Beyond the numbers, Abel pointed to operational priorities inside Berkshire’s companies. The AP reported that Abel praised companies such as Geico and Precision Castparts, while saying BNSF needs to improve because its profits lag behind other railroads and that utilities face risks tied to wildfire liabilities. Abel said PacifiCorp would pay damages when it is responsible, but would continue to fight lawsuits in fires where its equipment did not start the blaze, according to the AP summary of the letter.

On capital returns and shareholder engagement, the AP reported Berkshire did not repurchase any of its shares in the fourth quarter and that Abel told shareholders not to expect quarterly commentary, citing Berkshire’s long-term approach. Seifert said she appreciated the letter’s “factual approach,” and she added that Abel was coming into the role from “a much different perspective,” with responsibility for running the business rather than building it.

Looking ahead, Abel and Buffett have said there are not expected to be significant changes in how Berkshire operates, the AP reported. Buffett remains chairman and the largest shareholder, continuing to help guide the Omaha, Nebraska-based company even as Abel takes on the annual letter writing that many investors follow.

The AP report said Abel announced some changes for Berkshire’s May shareholder meeting. The first question-and-answer period will feature Abel with Ajit Jain, Berkshire’s vice chairman for insurance, and the second panel will include Abel answering questions with BNSF CEO Katie Farmer and NetJets CEO Adam Johnson, who now oversees Berkshire’s consumer, service and retail businesses.
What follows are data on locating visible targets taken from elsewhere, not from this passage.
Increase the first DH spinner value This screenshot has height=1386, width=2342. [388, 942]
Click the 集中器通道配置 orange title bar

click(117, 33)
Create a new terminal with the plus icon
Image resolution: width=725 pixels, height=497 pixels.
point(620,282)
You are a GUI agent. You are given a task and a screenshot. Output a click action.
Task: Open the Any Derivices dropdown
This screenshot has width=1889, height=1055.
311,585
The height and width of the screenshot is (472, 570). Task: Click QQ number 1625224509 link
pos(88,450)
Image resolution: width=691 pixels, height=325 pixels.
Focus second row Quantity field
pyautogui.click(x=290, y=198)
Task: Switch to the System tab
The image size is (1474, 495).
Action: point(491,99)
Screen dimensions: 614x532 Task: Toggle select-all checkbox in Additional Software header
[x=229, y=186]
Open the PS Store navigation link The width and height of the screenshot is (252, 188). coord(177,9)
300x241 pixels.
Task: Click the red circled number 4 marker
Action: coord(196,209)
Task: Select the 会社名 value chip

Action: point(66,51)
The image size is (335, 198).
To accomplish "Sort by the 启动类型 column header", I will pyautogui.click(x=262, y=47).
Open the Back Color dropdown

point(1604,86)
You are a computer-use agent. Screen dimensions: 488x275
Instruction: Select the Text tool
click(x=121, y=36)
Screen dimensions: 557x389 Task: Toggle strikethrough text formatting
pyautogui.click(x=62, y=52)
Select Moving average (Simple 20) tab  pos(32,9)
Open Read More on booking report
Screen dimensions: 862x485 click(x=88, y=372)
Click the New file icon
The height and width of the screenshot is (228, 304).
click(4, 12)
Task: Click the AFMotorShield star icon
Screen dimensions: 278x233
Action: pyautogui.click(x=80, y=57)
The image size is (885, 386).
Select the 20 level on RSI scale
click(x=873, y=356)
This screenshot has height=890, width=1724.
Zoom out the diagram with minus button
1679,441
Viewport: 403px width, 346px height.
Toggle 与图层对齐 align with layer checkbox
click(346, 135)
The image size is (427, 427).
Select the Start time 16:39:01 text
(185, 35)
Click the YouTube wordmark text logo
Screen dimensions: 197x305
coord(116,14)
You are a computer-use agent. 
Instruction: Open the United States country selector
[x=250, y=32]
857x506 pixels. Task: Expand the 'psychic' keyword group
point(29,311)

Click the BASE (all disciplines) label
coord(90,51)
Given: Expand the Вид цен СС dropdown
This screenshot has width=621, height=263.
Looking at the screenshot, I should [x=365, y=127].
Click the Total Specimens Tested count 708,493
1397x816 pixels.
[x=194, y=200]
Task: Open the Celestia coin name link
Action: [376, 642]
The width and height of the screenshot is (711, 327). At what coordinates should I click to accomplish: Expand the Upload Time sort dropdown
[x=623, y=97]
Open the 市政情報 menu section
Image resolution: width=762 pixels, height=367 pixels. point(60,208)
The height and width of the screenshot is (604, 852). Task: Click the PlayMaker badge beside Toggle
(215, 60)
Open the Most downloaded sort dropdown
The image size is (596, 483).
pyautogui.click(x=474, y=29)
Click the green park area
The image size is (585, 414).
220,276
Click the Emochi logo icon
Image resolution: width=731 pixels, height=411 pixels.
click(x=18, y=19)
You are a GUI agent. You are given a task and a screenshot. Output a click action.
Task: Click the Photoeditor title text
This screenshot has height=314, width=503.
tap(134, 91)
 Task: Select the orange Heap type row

The only initial changes so far, according to the AP report, include administrative moves Abel made as he took over and a January filing suggesting Berkshire may consider selling some or all of its 325 million Kraft Heinz shares. The AP said Buffett may have supported such a move based on earlier comments about Berkshire’s purchase price for Heinz and criticism of packaged-food plans that would split the company into two, while the broader portfolio includes well-known brands such as Dairy Queen and See’s Candy alongside operating companies that supply other industries.